Bart De Wever fait régulièrement référence à Theodore Dalrymple, un psychiatre anglais qui s’inspire lui même d’Edmund Burke [Philosophe politique anglais connu pour ses positions pro-Ancien régime et contre l’égalité et la liberté promues par la Révolution française NDLR]. Tout comme Dalrymple, Bart De Wever estime que si des personnes se retrouvent en situation de précarité, c’est de leur faute et que cela résulte d’un manque de discipline individuel et d’éthique. Elles se mettraient dans la posture de victime dans le but de profiter des aides de l’État. Au niveau politique, la N‑VA est donc très néolibérale. Sur le plan éthique et identitaire, très à droite. On peut la comparer aux populismes de droite qui croissent partout en Europe. Ce sont des discours sur la moralité et l’ordre qui font appel à certaines idées identitaires. C’est une posture paternaliste autoritaire, combinée avec des accents libertaires sur les questions socio-économiques. On aurait tort de penser que ce sont des idiots. On dirait même qu’ils ont tous lu Gramsci — ils parlent d’ailleurs régulièrement de « framing » — et ont bien compris qu’il s’agissait d’une lutte culturelle pour imposer leur vision dans les débats politiques et publics.

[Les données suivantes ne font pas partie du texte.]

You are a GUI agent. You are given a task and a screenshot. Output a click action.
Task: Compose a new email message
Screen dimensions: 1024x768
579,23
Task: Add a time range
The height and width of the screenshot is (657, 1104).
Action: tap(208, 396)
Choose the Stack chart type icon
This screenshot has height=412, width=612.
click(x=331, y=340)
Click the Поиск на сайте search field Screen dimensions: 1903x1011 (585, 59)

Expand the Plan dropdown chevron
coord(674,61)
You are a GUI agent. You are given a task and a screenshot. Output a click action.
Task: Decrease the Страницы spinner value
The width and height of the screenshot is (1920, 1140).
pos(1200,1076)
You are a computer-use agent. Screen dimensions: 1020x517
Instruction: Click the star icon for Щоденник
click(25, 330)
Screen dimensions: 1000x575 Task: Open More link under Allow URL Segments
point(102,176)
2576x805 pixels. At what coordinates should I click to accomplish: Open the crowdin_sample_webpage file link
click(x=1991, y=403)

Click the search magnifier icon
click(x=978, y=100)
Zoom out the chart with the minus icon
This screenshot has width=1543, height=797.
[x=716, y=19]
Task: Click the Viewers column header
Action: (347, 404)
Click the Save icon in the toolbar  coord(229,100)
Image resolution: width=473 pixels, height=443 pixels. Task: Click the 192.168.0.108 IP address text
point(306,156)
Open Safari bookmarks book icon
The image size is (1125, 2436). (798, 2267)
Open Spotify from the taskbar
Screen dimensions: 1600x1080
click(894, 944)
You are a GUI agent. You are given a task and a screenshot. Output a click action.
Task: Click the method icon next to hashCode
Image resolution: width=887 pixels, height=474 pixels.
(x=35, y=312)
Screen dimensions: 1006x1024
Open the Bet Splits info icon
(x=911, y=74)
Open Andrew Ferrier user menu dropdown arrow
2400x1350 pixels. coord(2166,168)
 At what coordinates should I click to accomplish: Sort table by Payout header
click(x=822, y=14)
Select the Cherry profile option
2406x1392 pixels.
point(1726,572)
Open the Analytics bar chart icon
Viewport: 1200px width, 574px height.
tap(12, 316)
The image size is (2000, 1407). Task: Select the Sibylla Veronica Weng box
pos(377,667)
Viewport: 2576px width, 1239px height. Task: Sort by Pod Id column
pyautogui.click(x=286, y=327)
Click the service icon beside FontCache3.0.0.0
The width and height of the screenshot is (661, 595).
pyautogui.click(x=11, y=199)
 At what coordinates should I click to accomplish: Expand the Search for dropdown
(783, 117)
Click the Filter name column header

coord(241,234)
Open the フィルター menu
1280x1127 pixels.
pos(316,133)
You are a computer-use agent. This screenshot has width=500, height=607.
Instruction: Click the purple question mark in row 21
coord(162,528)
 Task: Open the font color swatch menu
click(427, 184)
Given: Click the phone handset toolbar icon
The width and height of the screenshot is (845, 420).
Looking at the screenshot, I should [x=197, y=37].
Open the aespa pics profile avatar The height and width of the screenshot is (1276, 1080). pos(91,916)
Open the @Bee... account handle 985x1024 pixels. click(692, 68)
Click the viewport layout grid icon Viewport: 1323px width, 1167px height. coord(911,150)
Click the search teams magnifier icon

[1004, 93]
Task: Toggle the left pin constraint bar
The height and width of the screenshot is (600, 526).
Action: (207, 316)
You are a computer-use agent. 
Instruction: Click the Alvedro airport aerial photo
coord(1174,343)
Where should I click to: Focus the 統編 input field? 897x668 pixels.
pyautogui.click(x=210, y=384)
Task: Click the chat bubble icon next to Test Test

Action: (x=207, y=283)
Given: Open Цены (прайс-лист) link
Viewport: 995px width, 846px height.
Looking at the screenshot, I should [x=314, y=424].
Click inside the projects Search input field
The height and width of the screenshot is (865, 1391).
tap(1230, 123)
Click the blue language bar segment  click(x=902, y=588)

Bart De Wever a une stratégie politique et de communication assez efficace pour exister sans être là…
Ce n’est pas pour rien que De Wever n’a pas voulu avoir un poste de ministre dans le Gouvernement Michel, et voulait rester président, c’est très futé de sa part et très stratégique. Ainsi, Il conserve sa liberté totale de parole. D’Anvers, il s’impose, même par son absence : il n’accorde plus d’entretiens à la presse de qualité, il n’entre pas en débat, mais il impose les thématiques en écrivant des cartes blanches dans cette même presse écrite. Il ne vient pas ou que très rarement en studio, sur les plateformes télévisées et uniquement quand cela lui semble stratégiquement opportun, pour vite disparaitre par la suite. Il lance des idées très provocatrices, si bien que tout le monde en parle pendant des semaines, mais par la suite ne participe plus lui-même au débat. Il est très adroit en la matière. C’est sa façon de dominer le débat politique en Flandre. Omniprésent par son absence.